HTLV‐1 Tax protein interacts with cyclin‐dependent kinase inhibitor p16INK4A and counteracts its inhibitory activity towards CDK4.

Tax, a regulatory protein of human T‐cell leukemia virus type 1 (HTLV‐1), is an oncoprotein which immortalizes human T cells and induces tumors in transgenic mice. These effects may be due to its interaction with cellular proteins, consisting of several transcription factors including CREB, NF‐kappa B and SRF, and the transcriptional inhibitor, I kappa B. Here, we found that Tax binds to a cyclin‐dependent kinase inhibitor, p16INK4A, which has ankyrin motifs similar to I kappa B. p16INK4A binds to the cyclin‐dependent kinases, CDK4 and CDK6, and inhibits their activity, resulting in suppression of G1 phase progression.
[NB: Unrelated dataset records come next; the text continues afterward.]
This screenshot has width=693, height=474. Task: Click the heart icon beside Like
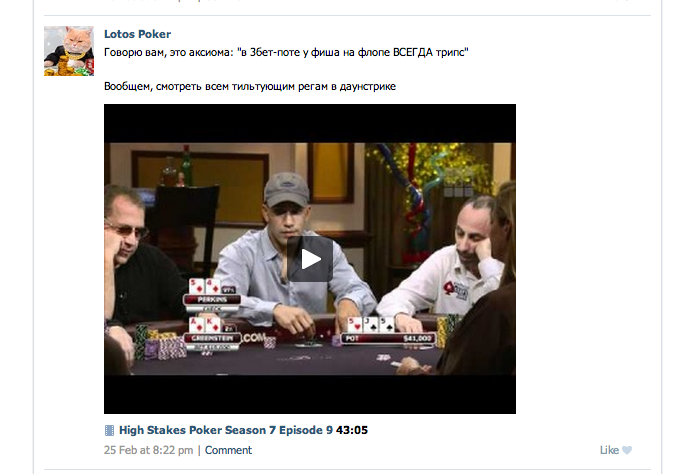(x=627, y=450)
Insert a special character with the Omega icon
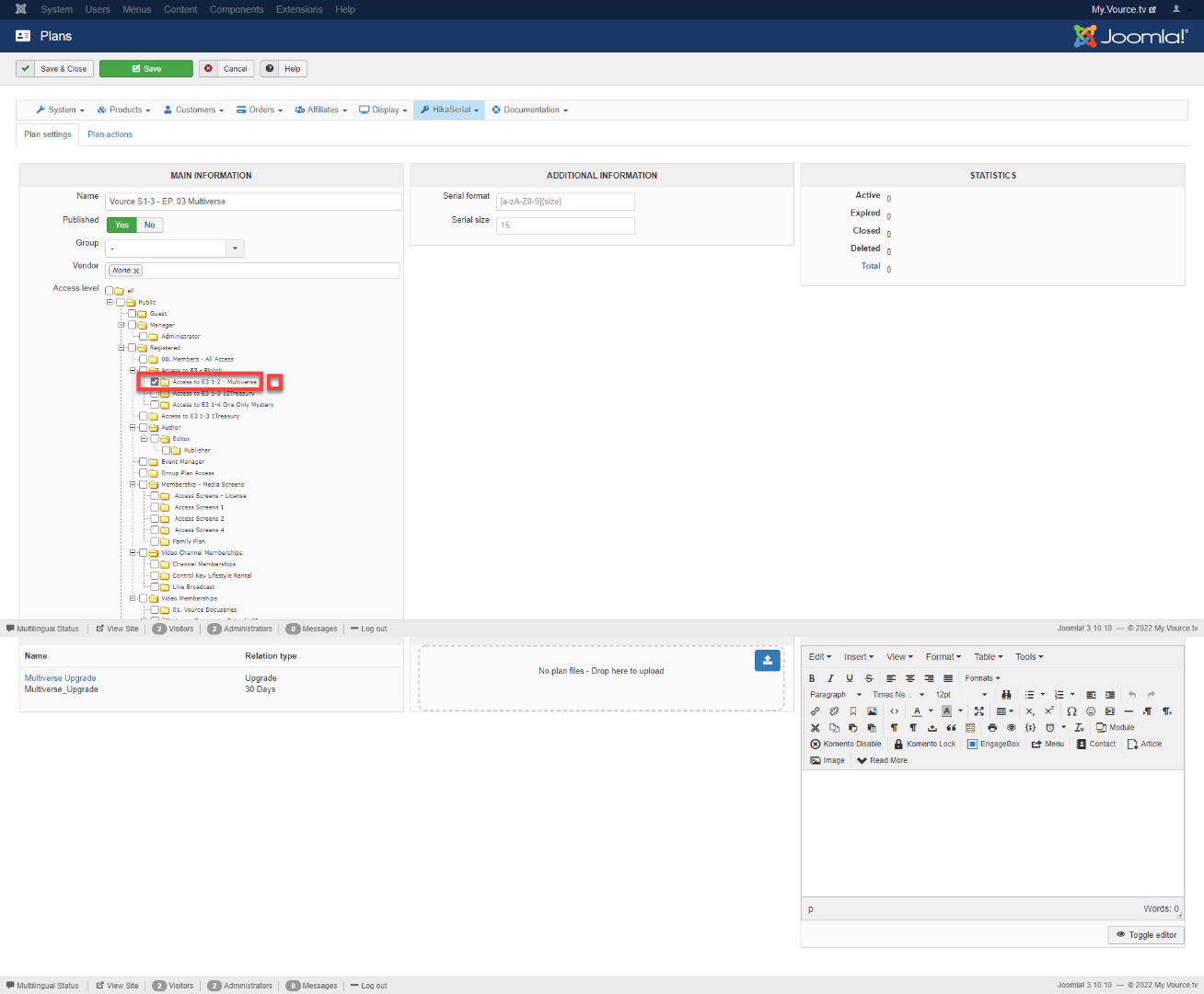The width and height of the screenshot is (1204, 994). tap(1071, 711)
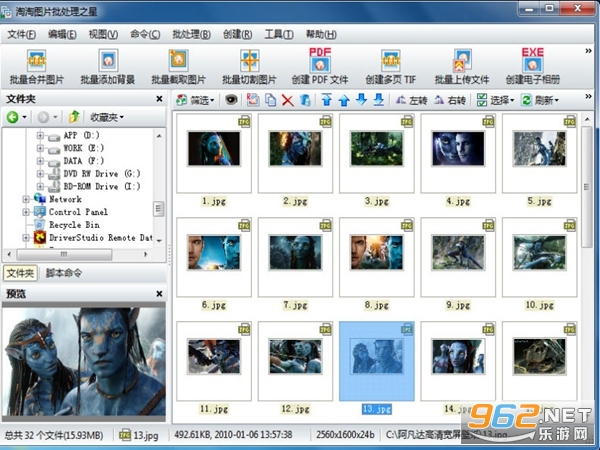Expand the Network tree node
The width and height of the screenshot is (600, 450).
coord(26,199)
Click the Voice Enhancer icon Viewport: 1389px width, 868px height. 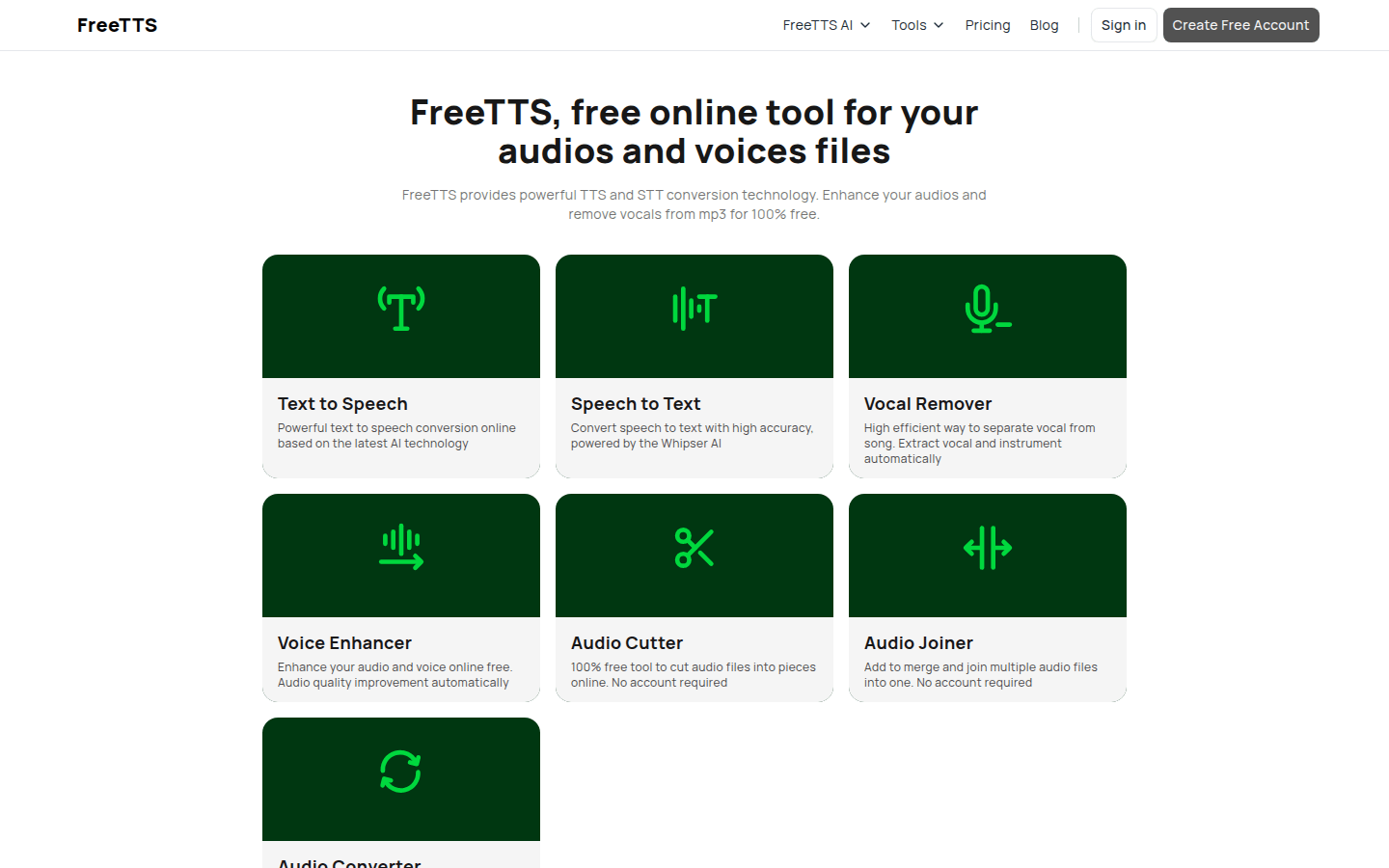400,547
The binding of Tax to p16INK4a induced a reduction in the p16INK4A‐CDK4 complex, with subsequent activation of CDK4 kinase. Tax also suppressed p16INK4A‐mediated inhibition of U2OS cell growth. The p16INK4A gene was frequently deleted in many T‐cell lines, but not in HTLV‐1‐infected T‐cell lines. Taking these findings together, the functional inactivation of p16INK4A by Tax through protein‐protein interaction is suggested to contribute to cellular immortalization and transformation induced by HTLV‐1 infection.